-- start Records --
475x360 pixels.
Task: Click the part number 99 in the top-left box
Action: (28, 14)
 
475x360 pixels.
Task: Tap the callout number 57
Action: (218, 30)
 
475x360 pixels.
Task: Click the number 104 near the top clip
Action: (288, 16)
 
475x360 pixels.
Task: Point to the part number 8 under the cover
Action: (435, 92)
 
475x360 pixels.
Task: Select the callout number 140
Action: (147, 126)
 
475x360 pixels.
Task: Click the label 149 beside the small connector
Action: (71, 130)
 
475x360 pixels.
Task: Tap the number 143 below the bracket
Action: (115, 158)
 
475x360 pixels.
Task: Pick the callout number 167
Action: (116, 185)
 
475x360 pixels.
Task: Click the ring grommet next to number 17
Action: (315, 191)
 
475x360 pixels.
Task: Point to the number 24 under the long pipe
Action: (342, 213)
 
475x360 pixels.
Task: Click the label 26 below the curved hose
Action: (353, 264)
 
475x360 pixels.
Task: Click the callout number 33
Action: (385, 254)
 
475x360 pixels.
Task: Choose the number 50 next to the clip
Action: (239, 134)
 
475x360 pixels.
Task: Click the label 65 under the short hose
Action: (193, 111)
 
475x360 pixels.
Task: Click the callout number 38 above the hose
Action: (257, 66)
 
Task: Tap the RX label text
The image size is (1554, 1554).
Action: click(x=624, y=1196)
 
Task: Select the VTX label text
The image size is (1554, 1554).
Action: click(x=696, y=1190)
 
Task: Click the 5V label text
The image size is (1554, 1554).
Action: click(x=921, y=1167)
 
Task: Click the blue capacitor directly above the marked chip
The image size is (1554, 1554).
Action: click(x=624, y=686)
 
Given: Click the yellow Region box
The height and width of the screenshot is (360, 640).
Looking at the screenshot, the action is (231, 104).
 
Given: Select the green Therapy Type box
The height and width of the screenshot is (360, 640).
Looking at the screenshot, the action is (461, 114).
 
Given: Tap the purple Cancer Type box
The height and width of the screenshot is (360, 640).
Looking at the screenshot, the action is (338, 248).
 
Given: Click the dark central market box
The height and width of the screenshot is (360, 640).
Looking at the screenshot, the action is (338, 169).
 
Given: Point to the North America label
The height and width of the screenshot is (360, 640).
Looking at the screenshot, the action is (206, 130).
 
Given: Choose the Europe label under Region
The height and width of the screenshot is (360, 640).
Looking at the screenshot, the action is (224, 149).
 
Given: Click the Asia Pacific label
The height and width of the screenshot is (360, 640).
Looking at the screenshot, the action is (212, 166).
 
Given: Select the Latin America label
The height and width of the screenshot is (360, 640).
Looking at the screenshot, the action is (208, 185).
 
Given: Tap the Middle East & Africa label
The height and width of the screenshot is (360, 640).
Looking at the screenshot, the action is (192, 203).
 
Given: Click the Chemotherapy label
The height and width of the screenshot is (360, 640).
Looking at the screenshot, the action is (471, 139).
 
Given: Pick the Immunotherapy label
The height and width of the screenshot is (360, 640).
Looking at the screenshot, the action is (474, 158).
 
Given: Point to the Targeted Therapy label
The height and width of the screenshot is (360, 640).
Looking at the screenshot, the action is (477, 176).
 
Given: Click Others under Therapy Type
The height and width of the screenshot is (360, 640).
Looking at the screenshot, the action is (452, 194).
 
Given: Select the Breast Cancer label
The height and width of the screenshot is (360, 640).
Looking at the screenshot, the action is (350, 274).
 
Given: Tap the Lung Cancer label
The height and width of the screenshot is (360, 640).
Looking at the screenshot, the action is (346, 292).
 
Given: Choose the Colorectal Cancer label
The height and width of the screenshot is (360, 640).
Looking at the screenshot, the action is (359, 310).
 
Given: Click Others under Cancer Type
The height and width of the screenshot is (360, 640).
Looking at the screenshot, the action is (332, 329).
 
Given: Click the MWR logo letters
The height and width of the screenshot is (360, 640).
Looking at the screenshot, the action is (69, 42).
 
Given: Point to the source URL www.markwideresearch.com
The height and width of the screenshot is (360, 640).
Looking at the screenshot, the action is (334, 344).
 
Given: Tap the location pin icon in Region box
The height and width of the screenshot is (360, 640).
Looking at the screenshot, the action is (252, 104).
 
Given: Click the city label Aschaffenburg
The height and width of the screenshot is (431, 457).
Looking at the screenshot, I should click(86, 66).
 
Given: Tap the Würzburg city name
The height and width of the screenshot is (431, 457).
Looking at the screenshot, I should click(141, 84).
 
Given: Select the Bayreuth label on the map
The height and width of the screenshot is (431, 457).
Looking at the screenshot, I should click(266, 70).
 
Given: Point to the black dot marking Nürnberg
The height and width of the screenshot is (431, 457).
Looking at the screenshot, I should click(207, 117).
-- end Records --
To do: Convert the records, starting with the line that contains "Task: Click the 5V label text" and going on through the line that contains "Action: click(x=624, y=686)", into a Markdown table with the columns Row and Line. Skip blank lines.

Correct result:
| Row | Line |
|---|---|
| 1 | Task: Click the 5V label text |
| 2 | The image size is (1554, 1554). |
| 3 | Action: click(x=921, y=1167) |
| 4 | Task: Click the blue capacitor directly above the marked chip |
| 5 | The image size is (1554, 1554). |
| 6 | Action: click(x=624, y=686) |